### Record extracts ###

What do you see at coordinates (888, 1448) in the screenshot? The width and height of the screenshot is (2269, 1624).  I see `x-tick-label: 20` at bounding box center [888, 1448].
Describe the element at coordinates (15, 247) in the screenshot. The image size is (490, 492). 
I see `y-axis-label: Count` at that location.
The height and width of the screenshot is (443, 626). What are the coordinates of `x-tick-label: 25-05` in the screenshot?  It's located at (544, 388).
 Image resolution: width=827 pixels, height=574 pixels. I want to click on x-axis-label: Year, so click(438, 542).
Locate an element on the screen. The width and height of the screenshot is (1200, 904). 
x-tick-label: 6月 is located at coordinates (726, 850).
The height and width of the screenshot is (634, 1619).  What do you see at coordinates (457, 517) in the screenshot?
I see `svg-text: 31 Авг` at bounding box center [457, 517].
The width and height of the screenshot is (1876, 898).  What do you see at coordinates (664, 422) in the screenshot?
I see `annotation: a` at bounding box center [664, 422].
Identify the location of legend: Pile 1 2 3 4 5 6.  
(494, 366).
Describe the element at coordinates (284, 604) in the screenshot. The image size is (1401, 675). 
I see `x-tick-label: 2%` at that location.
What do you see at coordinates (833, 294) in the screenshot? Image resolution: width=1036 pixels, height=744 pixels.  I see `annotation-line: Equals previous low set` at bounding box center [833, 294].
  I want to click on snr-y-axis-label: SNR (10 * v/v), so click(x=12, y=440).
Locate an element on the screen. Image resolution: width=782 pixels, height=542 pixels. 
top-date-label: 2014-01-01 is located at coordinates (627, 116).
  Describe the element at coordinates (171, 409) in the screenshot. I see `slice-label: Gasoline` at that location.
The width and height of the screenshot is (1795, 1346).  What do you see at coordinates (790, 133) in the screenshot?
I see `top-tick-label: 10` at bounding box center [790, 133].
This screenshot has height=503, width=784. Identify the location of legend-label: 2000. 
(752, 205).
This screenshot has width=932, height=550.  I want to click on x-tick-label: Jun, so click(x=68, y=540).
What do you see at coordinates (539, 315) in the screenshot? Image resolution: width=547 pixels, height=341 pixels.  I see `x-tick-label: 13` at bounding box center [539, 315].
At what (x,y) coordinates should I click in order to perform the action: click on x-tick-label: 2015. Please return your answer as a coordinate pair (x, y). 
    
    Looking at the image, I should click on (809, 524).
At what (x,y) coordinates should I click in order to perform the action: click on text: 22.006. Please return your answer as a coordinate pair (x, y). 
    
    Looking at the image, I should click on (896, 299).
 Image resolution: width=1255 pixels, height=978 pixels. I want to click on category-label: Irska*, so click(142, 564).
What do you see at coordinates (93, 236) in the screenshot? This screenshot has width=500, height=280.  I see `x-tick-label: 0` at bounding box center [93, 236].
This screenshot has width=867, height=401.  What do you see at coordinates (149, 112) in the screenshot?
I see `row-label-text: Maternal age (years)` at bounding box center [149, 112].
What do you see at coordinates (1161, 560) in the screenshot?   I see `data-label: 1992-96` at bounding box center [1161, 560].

###

● **Exercise directions**: Swap every "Identify the location of" in the items above for "Find the position of", leaving all else unchanged.

● **Solution to the problem**:
What do you see at coordinates (888, 1448) in the screenshot? The width and height of the screenshot is (2269, 1624).  I see `x-tick-label: 20` at bounding box center [888, 1448].
Describe the element at coordinates (15, 247) in the screenshot. The image size is (490, 492). 
I see `y-axis-label: Count` at that location.
The height and width of the screenshot is (443, 626). What are the coordinates of `x-tick-label: 25-05` in the screenshot?  It's located at (544, 388).
 Image resolution: width=827 pixels, height=574 pixels. I want to click on x-axis-label: Year, so click(438, 542).
Locate an element on the screen. The width and height of the screenshot is (1200, 904). 
x-tick-label: 6月 is located at coordinates (726, 850).
The height and width of the screenshot is (634, 1619).  What do you see at coordinates (457, 517) in the screenshot?
I see `svg-text: 31 Авг` at bounding box center [457, 517].
The width and height of the screenshot is (1876, 898).  What do you see at coordinates (664, 422) in the screenshot?
I see `annotation: a` at bounding box center [664, 422].
Find the position of legend: Pile 1 2 3 4 5 6.  
(494, 366).
Describe the element at coordinates (284, 604) in the screenshot. The image size is (1401, 675). 
I see `x-tick-label: 2%` at that location.
What do you see at coordinates (833, 294) in the screenshot? Image resolution: width=1036 pixels, height=744 pixels.  I see `annotation-line: Equals previous low set` at bounding box center [833, 294].
  I want to click on snr-y-axis-label: SNR (10 * v/v), so click(x=12, y=440).
Locate an element on the screen. Image resolution: width=782 pixels, height=542 pixels. 
top-date-label: 2014-01-01 is located at coordinates (627, 116).
  Describe the element at coordinates (171, 409) in the screenshot. I see `slice-label: Gasoline` at that location.
The width and height of the screenshot is (1795, 1346).  What do you see at coordinates (790, 133) in the screenshot?
I see `top-tick-label: 10` at bounding box center [790, 133].
This screenshot has height=503, width=784. Find the position of legend-label: 2000. 
(752, 205).
This screenshot has width=932, height=550.  I want to click on x-tick-label: Jun, so click(x=68, y=540).
What do you see at coordinates (539, 315) in the screenshot? Image resolution: width=547 pixels, height=341 pixels.  I see `x-tick-label: 13` at bounding box center [539, 315].
At what (x,y) coordinates should I click in order to perform the action: click on x-tick-label: 2015. Please return your answer as a coordinate pair (x, y). 
    
    Looking at the image, I should click on (809, 524).
At what (x,y) coordinates should I click in order to perform the action: click on text: 22.006. Please return your answer as a coordinate pair (x, y). 
    
    Looking at the image, I should click on (896, 299).
 Image resolution: width=1255 pixels, height=978 pixels. I want to click on category-label: Irska*, so click(142, 564).
What do you see at coordinates (93, 236) in the screenshot? This screenshot has width=500, height=280.  I see `x-tick-label: 0` at bounding box center [93, 236].
This screenshot has width=867, height=401.  What do you see at coordinates (149, 112) in the screenshot?
I see `row-label-text: Maternal age (years)` at bounding box center [149, 112].
What do you see at coordinates (1161, 560) in the screenshot?   I see `data-label: 1992-96` at bounding box center [1161, 560].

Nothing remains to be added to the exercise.